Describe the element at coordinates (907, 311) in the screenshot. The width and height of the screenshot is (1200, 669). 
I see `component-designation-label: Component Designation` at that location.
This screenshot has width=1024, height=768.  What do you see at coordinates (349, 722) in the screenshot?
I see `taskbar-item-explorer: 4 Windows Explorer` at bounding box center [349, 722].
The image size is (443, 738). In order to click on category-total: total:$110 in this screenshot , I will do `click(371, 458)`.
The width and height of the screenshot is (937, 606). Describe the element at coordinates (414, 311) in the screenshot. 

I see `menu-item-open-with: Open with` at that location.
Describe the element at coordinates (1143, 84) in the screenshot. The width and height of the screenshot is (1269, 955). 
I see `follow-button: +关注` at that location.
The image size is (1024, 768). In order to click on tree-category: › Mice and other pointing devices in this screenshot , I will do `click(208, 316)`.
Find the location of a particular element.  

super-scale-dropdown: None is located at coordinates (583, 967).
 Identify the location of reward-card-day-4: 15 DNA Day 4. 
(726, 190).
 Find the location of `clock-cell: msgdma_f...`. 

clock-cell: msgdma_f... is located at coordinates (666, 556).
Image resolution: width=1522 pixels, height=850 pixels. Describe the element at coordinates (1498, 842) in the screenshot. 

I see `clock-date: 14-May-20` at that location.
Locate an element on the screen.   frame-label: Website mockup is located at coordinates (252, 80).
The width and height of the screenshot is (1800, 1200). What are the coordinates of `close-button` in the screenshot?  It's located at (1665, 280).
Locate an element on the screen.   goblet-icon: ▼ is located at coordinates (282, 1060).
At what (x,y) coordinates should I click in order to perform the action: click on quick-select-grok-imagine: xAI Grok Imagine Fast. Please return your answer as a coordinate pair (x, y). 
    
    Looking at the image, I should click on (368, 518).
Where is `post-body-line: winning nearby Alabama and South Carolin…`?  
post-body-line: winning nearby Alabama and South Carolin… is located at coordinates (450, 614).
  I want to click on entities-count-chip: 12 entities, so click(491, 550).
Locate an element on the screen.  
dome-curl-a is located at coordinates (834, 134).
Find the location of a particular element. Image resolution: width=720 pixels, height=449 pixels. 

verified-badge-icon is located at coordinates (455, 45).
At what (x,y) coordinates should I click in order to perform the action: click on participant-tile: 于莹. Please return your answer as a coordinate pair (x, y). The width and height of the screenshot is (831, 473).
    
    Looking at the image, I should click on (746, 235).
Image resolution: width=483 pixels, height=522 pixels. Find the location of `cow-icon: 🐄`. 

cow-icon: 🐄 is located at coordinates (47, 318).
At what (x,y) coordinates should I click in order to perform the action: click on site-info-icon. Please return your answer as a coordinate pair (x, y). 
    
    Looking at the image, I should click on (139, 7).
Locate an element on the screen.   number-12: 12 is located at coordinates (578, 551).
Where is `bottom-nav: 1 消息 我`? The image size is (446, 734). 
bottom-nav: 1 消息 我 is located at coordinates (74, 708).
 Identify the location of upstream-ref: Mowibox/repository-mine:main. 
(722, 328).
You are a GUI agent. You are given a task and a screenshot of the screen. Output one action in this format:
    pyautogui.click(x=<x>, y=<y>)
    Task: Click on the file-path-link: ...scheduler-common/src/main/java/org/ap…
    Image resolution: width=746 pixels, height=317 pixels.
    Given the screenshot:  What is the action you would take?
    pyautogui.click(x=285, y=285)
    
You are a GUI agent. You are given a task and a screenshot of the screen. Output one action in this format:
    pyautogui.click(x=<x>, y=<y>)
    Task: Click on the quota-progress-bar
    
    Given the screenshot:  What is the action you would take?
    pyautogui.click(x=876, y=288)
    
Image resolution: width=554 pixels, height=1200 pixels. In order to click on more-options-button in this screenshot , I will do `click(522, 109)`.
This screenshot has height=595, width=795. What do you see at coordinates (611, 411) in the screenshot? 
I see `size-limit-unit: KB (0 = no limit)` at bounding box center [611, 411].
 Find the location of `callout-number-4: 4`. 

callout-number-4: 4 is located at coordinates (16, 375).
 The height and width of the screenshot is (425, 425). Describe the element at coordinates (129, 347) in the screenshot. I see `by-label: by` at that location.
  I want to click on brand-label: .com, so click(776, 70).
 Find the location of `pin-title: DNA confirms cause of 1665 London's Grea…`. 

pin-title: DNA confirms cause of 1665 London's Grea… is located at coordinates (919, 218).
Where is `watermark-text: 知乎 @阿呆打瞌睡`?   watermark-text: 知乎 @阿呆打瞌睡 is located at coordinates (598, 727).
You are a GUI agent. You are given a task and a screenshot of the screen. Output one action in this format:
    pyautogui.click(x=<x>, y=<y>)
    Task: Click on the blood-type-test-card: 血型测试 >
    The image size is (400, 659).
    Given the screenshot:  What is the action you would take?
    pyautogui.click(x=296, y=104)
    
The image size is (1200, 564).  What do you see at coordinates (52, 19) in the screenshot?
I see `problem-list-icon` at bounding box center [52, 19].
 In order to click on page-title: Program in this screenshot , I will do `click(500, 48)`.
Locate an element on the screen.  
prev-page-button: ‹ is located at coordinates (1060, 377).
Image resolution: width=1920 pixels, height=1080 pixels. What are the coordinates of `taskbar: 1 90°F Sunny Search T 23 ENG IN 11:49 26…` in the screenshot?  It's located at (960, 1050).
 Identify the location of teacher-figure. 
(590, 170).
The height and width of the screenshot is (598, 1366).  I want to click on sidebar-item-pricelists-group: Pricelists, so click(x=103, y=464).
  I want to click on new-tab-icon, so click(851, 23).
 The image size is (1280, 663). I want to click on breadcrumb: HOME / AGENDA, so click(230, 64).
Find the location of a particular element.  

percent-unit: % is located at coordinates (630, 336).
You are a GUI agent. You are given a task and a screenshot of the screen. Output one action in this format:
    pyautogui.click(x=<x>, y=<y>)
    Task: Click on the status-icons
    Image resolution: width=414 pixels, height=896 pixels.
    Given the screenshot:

######

Copy the rows word for word, beginning at the line that contains "Image resolution: width=483" and ending after the line that contains "(722, 328).".

Exercise output
Image resolution: width=483 pixels, height=522 pixels. Find the location of `cow-icon: 🐄`. 

cow-icon: 🐄 is located at coordinates (47, 318).
At what (x,y) coordinates should I click in order to perform the action: click on site-info-icon. Please return your answer as a coordinate pair (x, y). 
    
    Looking at the image, I should click on (139, 7).
Locate an element on the screen.   number-12: 12 is located at coordinates (578, 551).
Where is `bottom-nav: 1 消息 我`? The image size is (446, 734). 
bottom-nav: 1 消息 我 is located at coordinates (74, 708).
 Identify the location of upstream-ref: Mowibox/repository-mine:main. 
(722, 328).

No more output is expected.